Your goal:
Filter the entries down to the lines holding "computer", then copy those lines.

Source data:
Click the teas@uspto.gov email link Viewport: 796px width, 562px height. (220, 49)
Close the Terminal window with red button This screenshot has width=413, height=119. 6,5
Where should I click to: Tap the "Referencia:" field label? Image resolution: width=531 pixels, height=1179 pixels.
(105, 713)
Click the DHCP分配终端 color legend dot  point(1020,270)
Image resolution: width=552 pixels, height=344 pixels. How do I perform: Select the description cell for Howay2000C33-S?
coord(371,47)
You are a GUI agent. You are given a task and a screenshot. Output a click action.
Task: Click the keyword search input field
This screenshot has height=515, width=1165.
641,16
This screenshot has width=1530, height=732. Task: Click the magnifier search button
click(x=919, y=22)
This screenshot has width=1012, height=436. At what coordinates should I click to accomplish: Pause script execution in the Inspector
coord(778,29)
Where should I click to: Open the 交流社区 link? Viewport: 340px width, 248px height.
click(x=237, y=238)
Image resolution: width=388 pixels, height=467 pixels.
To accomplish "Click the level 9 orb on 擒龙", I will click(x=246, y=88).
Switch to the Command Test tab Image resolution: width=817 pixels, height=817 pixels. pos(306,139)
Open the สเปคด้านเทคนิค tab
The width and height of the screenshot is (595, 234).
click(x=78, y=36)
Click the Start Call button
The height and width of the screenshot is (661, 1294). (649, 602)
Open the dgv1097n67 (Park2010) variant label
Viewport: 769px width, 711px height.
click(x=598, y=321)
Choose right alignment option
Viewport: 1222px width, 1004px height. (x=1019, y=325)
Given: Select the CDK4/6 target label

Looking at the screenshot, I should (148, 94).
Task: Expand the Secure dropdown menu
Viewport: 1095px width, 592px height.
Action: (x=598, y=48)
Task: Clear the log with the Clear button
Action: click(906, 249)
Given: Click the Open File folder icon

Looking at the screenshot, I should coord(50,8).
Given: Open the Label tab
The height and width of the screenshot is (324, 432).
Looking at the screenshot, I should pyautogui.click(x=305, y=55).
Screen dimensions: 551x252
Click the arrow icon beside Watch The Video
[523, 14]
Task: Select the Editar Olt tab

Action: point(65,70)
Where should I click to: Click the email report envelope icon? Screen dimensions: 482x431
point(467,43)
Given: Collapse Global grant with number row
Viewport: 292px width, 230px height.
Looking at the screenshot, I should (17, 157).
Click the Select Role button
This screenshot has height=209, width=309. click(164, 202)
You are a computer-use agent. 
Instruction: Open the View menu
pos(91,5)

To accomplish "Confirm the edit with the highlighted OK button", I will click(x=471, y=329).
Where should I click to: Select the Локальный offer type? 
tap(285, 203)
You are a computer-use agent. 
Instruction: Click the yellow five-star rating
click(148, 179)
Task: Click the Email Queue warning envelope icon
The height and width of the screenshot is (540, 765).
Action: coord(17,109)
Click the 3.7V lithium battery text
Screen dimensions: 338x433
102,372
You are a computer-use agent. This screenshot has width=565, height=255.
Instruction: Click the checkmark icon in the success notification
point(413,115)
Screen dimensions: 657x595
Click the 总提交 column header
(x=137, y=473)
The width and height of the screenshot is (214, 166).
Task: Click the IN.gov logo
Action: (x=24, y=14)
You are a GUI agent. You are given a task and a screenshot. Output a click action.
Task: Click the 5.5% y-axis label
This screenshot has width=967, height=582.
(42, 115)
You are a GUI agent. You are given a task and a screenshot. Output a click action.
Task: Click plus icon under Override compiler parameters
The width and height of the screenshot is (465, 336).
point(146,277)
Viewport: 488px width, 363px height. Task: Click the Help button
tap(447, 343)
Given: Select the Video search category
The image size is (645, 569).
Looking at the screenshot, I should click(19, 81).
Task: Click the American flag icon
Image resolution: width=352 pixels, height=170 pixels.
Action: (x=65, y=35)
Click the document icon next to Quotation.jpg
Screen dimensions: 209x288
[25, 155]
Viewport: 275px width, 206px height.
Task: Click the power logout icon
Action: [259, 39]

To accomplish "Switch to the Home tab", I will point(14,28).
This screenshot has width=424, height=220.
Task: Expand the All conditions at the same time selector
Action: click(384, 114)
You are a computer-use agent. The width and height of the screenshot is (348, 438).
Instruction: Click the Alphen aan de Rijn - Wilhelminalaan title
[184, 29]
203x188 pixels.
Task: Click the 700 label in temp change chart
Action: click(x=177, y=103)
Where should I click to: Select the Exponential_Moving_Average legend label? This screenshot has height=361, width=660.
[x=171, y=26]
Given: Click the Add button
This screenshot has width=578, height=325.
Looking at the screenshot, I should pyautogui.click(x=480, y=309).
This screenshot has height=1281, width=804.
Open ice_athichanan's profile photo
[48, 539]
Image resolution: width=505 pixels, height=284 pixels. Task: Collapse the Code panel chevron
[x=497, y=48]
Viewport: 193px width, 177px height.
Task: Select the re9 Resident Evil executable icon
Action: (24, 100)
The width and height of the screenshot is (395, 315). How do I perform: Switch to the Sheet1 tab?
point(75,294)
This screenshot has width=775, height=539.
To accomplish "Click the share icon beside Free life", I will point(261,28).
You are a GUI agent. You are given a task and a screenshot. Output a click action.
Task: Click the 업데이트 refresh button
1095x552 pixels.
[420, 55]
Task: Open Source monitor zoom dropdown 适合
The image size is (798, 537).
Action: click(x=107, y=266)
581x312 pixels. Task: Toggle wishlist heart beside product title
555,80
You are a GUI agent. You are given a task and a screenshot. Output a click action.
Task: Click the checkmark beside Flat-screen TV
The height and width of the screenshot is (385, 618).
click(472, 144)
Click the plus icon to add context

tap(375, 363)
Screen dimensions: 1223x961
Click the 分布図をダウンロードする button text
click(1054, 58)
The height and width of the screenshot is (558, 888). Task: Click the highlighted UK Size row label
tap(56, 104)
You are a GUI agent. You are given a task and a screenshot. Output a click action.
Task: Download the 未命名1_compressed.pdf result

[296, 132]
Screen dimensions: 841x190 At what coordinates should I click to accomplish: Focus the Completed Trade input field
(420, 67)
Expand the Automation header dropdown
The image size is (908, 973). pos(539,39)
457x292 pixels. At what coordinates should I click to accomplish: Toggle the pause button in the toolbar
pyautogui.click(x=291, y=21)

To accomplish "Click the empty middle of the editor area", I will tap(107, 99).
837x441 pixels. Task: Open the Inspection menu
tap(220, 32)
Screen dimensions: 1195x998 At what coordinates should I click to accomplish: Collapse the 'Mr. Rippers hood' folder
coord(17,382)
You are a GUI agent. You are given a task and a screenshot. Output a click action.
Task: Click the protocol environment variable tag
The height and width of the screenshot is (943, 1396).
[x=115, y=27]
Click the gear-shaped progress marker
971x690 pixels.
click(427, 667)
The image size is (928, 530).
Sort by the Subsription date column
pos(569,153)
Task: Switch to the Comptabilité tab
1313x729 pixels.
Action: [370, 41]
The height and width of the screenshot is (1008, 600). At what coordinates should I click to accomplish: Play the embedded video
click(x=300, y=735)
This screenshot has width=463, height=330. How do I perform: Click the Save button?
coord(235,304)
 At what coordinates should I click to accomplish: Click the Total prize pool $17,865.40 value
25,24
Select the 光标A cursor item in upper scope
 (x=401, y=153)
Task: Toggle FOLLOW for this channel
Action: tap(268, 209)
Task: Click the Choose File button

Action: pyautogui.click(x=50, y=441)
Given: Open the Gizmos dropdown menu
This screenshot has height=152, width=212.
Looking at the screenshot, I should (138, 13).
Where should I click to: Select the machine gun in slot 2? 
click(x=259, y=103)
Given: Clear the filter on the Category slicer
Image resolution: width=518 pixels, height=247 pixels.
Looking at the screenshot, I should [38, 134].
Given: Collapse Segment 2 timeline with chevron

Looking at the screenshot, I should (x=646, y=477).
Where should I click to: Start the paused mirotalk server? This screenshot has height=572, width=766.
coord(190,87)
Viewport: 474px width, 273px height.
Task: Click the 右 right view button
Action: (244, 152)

Task answer:
You are a computer-use agent. 
You are a computer-use agent. 
You are a computer-use agent. This screenshot has width=565, height=255.
You are a computer-use agent. The width and height of the screenshot is (348, 438).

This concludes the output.